### INSTRUCTIONS TO FOLLOW
In the stretch from the line containing "You are a computer-use agent. Viewport: 700px" through the end of the entries, replace "cloud recording indicator" with "screen sharing indicator" and repeat those lines otherwise unchanged, omitting the pictures.

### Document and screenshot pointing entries
>>>

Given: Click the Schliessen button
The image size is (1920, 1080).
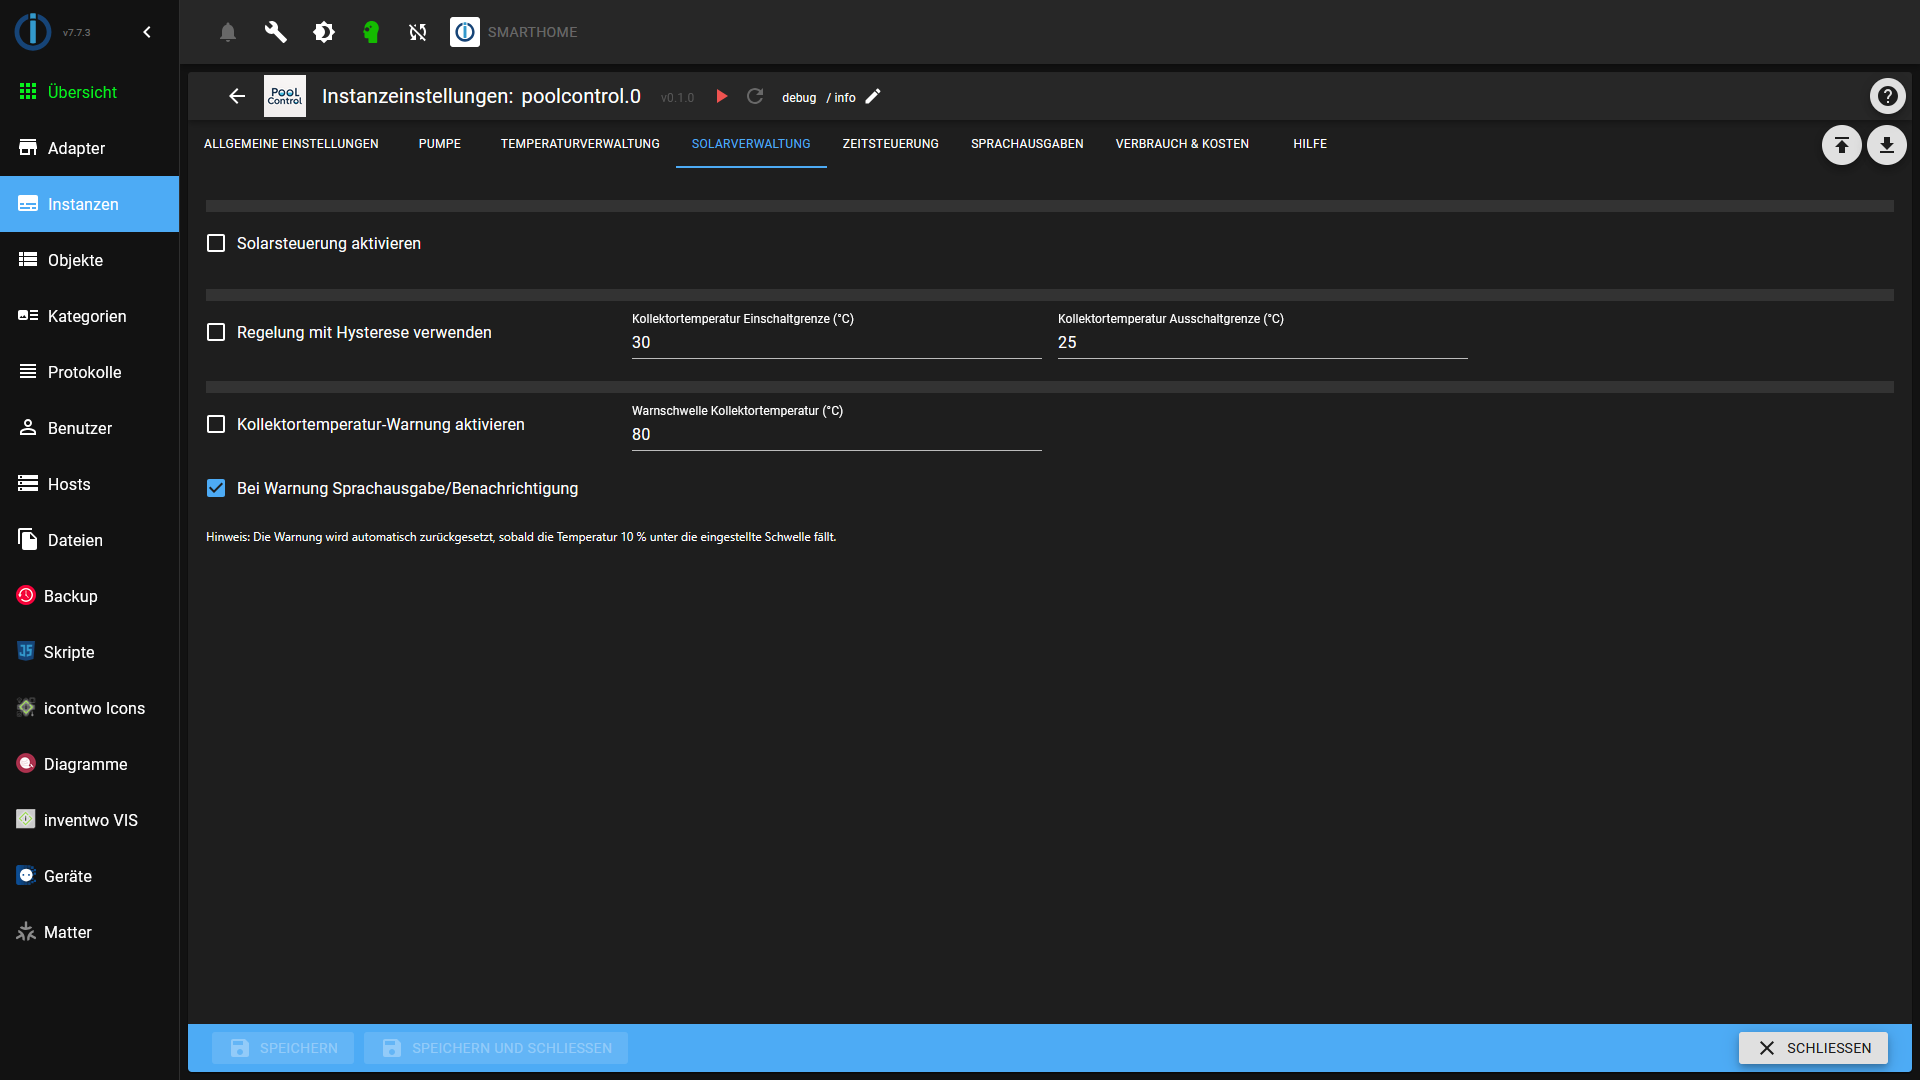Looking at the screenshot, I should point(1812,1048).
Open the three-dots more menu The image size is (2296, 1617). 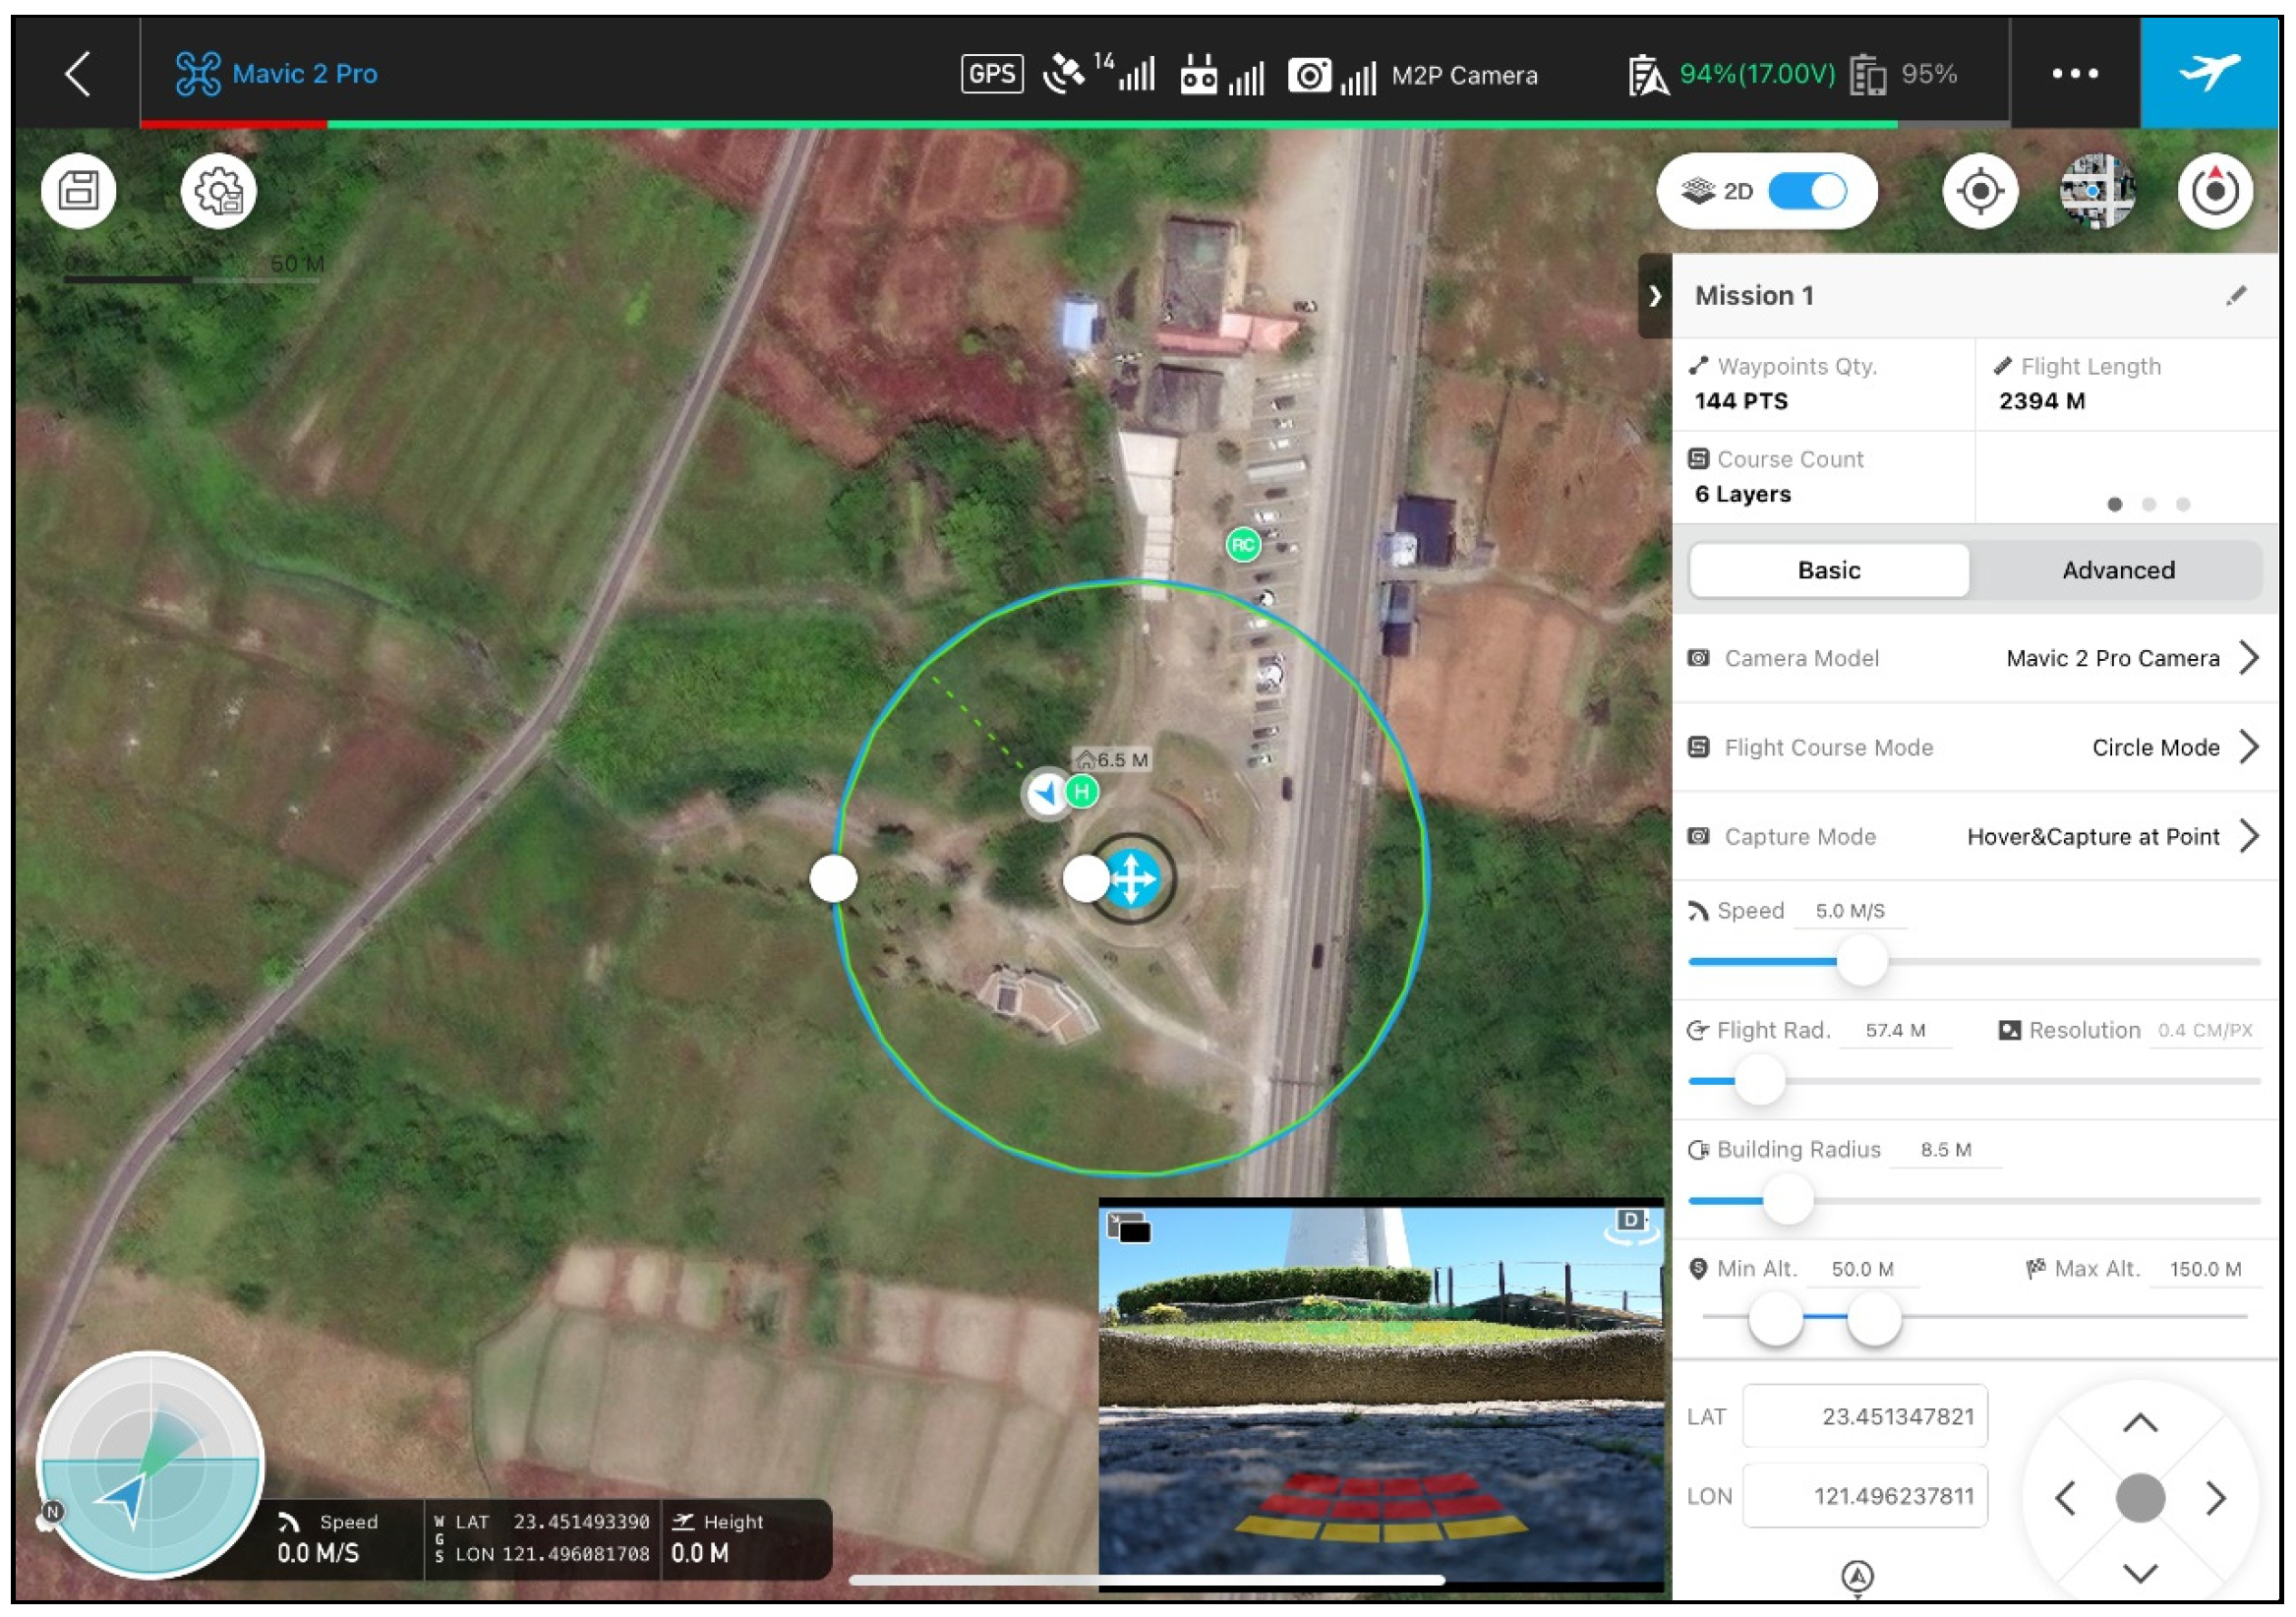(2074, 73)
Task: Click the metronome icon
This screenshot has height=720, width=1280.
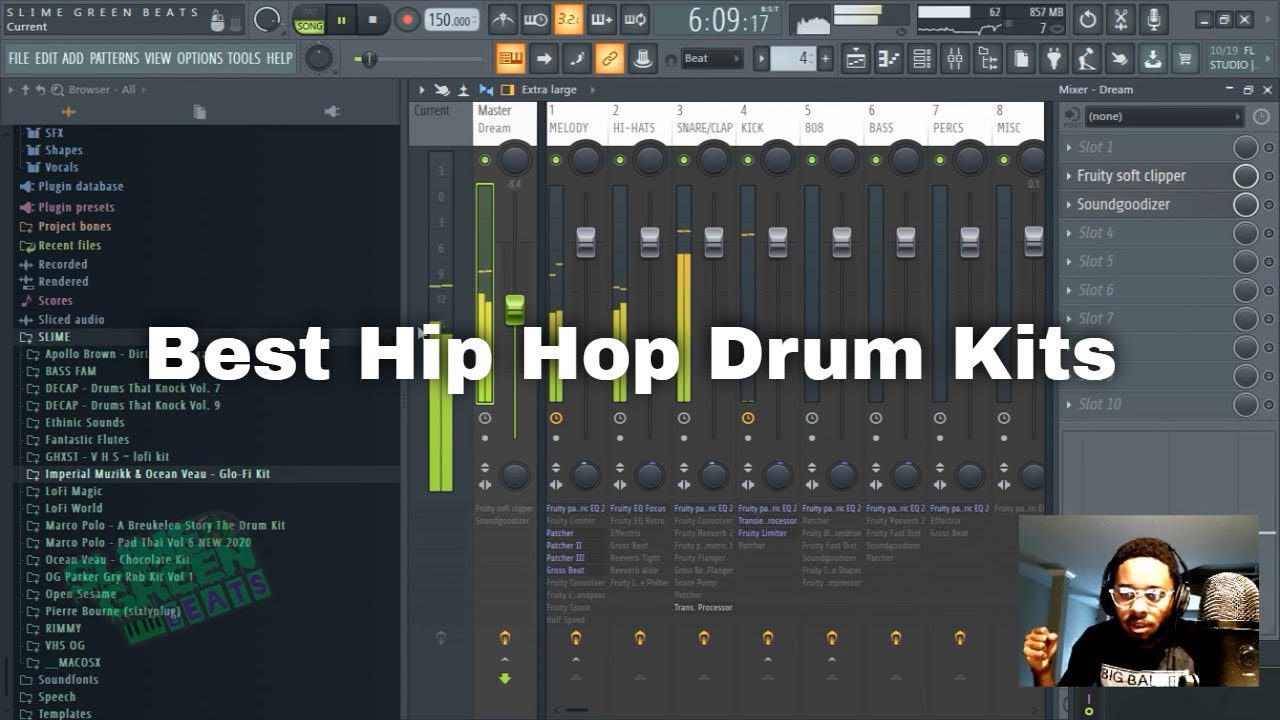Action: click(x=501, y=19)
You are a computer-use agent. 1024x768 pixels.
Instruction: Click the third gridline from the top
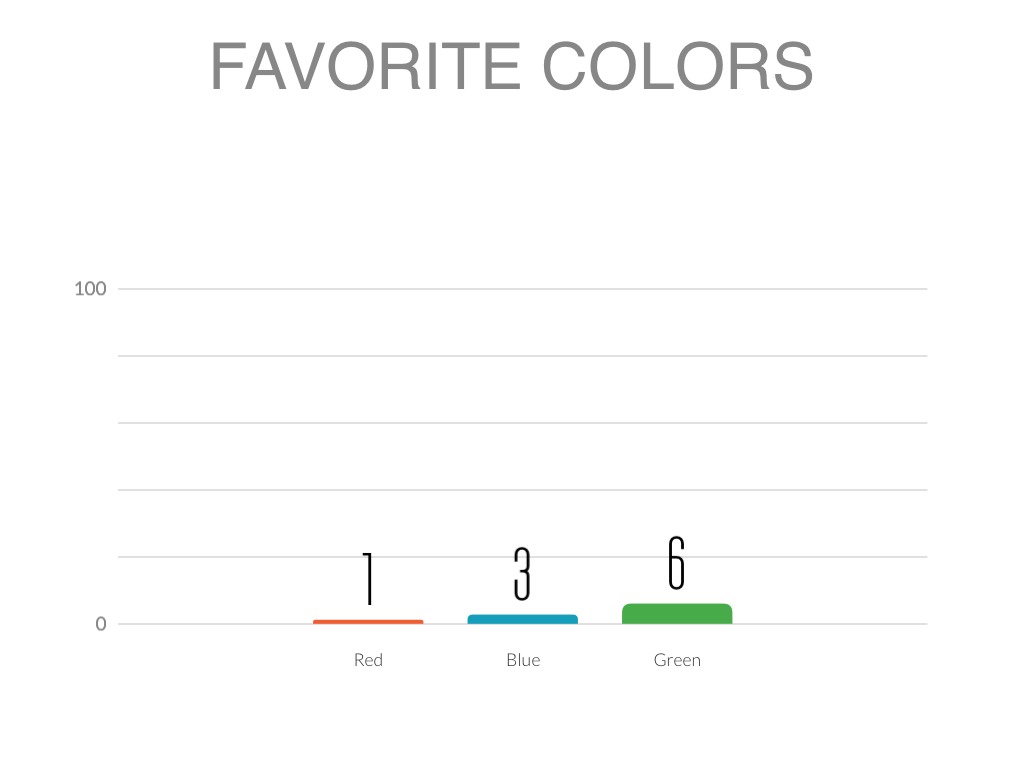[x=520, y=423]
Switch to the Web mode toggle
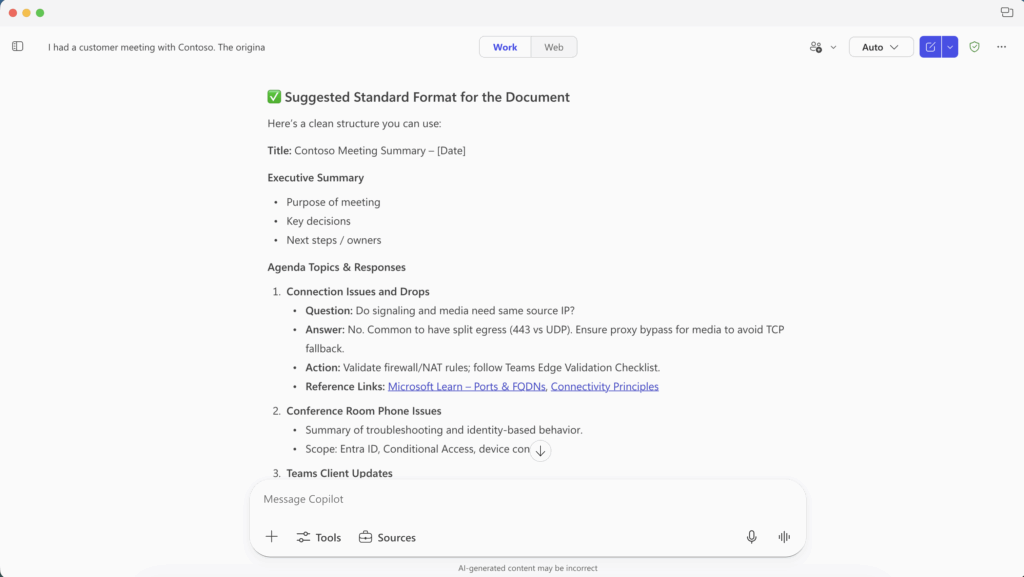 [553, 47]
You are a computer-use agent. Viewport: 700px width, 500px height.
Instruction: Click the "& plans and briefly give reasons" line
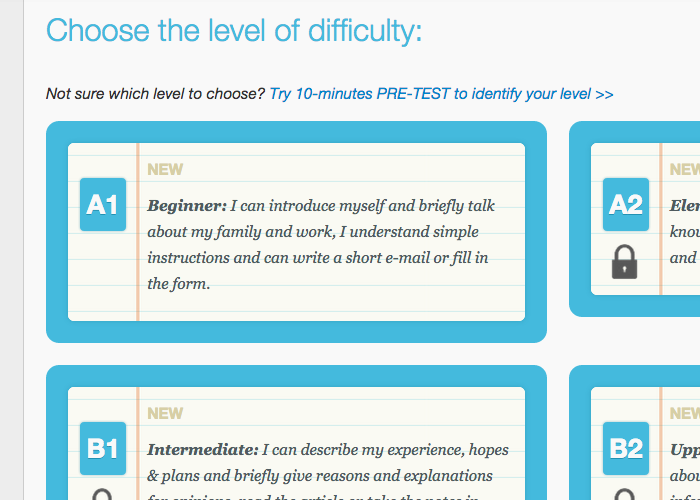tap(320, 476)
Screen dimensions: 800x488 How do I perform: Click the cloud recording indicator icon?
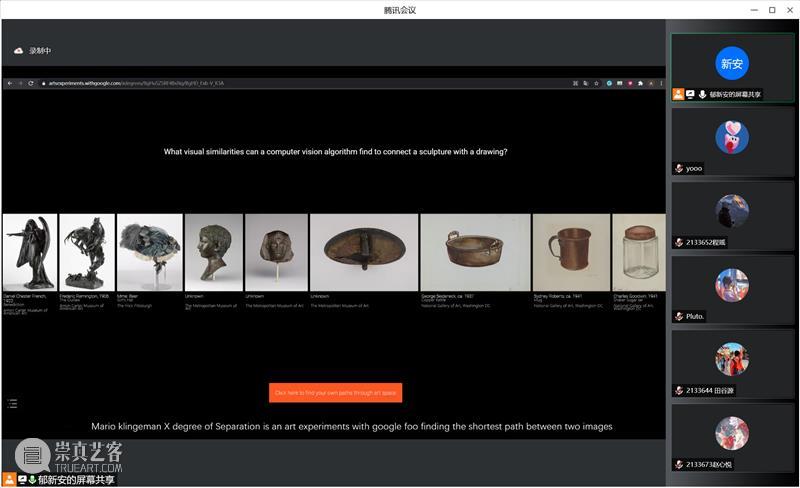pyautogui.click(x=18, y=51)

<<<

### FULL SOLUTION
You are a computer-use agent. Viewport: 700px width, 500px height.
Instruction: Click the "& plans and briefly give reasons" line
tap(320, 476)
Screen dimensions: 800x488 How do I perform: Click the screen sharing indicator icon?
pyautogui.click(x=18, y=51)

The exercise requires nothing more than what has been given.